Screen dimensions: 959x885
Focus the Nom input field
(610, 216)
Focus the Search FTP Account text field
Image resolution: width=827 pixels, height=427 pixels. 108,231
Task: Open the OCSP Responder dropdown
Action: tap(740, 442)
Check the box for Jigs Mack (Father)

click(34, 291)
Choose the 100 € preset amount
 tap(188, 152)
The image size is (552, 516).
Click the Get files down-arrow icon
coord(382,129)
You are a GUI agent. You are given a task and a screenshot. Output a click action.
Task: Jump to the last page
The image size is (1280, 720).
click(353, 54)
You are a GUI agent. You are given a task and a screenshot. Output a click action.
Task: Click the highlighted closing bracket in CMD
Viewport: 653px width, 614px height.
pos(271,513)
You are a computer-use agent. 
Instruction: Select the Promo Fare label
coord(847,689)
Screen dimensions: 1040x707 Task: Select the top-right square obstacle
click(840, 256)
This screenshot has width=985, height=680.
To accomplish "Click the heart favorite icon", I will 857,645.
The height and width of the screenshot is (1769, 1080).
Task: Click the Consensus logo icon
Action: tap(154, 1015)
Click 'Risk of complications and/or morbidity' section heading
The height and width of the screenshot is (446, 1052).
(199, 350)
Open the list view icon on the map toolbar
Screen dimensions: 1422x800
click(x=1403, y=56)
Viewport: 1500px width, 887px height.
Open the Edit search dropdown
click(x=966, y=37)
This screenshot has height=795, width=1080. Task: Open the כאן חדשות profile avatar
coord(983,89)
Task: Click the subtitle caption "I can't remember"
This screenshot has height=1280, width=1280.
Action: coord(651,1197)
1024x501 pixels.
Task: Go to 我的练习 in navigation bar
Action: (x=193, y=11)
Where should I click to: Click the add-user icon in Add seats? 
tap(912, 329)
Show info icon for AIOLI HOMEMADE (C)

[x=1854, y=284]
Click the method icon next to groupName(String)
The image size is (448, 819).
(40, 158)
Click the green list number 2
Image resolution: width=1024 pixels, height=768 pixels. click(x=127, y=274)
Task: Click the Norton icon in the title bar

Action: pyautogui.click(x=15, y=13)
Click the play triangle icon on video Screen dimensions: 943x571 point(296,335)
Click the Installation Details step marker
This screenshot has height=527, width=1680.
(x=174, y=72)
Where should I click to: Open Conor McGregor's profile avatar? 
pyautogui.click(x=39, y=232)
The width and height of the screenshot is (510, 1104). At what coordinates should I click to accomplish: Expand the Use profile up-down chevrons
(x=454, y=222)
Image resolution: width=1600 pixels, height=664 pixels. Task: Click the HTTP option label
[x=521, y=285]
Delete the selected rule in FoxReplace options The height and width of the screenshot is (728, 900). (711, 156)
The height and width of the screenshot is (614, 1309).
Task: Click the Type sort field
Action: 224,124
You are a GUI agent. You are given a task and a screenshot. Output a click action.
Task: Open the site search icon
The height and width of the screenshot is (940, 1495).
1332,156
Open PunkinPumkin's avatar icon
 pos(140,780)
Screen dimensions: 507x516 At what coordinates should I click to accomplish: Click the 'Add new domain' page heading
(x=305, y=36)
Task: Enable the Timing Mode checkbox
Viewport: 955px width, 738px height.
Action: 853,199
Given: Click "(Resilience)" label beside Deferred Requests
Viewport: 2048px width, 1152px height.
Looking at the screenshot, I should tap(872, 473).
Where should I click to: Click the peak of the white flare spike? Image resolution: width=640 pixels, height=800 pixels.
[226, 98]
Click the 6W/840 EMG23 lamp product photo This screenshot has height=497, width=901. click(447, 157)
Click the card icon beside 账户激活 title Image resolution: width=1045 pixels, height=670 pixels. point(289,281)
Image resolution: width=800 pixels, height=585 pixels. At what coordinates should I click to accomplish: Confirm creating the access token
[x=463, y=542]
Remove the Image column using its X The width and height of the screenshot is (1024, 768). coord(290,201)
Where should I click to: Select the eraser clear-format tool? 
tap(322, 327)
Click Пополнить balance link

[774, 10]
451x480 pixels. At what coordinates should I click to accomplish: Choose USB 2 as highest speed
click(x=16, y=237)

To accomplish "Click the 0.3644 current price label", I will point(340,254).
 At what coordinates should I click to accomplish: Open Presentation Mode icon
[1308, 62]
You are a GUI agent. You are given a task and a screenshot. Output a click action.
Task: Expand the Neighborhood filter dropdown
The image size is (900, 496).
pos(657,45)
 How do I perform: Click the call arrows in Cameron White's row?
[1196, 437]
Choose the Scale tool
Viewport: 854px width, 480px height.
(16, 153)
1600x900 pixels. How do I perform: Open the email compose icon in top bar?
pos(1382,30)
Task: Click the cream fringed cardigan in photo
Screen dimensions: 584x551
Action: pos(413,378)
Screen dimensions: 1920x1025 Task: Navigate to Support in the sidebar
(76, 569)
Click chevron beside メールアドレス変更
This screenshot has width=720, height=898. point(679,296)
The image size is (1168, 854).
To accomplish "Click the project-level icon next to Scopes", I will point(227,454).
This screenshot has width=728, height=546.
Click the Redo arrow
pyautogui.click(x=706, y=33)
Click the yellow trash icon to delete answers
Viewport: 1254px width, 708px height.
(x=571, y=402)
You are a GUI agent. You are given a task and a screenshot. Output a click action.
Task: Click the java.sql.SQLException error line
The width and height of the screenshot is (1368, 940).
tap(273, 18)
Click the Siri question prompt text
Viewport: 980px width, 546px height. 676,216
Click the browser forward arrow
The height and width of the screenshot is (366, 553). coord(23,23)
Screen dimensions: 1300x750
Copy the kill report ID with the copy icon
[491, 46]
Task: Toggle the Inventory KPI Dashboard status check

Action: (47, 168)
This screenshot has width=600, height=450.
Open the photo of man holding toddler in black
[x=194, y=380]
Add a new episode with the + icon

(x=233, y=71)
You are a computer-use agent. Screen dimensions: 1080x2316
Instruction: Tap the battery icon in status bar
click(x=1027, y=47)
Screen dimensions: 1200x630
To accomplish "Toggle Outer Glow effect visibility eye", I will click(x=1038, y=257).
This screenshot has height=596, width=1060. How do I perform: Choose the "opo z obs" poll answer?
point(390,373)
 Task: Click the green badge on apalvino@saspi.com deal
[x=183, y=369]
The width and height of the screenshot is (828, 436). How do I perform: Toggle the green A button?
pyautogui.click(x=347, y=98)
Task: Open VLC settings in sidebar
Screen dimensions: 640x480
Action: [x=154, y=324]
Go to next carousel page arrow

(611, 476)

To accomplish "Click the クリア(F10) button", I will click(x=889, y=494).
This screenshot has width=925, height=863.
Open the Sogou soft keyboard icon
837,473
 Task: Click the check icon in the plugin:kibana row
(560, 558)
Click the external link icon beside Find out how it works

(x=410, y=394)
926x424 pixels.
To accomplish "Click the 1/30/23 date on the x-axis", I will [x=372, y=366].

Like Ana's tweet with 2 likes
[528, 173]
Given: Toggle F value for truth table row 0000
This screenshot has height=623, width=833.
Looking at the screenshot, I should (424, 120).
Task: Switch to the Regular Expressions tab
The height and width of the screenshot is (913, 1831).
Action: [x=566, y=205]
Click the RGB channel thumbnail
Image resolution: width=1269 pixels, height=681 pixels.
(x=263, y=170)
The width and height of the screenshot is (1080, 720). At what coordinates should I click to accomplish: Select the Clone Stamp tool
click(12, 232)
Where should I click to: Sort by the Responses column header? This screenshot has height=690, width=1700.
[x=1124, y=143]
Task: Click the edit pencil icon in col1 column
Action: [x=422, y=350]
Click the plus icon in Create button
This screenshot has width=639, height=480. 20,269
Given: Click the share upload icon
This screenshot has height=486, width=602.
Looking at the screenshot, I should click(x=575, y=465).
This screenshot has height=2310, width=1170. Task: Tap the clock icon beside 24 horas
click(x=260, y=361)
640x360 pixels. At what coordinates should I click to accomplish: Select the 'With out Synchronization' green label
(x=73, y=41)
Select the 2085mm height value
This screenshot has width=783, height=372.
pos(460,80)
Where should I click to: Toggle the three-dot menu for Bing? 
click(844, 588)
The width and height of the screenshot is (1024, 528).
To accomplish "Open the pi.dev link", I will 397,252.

[Problem requirements]: Set down each line of the material verbatim, from the first line through the line that contains "Click 'Risk of".

[Your solution]:
Screen dimensions: 959x885
Focus the Nom input field
(610, 216)
Focus the Search FTP Account text field
Image resolution: width=827 pixels, height=427 pixels. 108,231
Task: Open the OCSP Responder dropdown
Action: tap(740, 442)
Check the box for Jigs Mack (Father)

click(34, 291)
Choose the 100 € preset amount
 tap(188, 152)
The image size is (552, 516).
Click the Get files down-arrow icon
coord(382,129)
You are a GUI agent. You are given a task and a screenshot. Output a click action.
Task: Jump to the last page
The image size is (1280, 720).
click(353, 54)
You are a GUI agent. You are given a task and a screenshot. Output a click action.
Task: Click the highlighted closing bracket in CMD
Viewport: 653px width, 614px height.
pos(271,513)
You are a computer-use agent. 
Instruction: Select the Promo Fare label
coord(847,689)
Screen dimensions: 1040x707 Task: Select the top-right square obstacle
click(840, 256)
This screenshot has width=985, height=680.
To accomplish "Click the heart favorite icon", I will 857,645.
The height and width of the screenshot is (1769, 1080).
Task: Click the Consensus logo icon
Action: tap(154, 1015)
Click 'Risk of complications and/or morbidity' section heading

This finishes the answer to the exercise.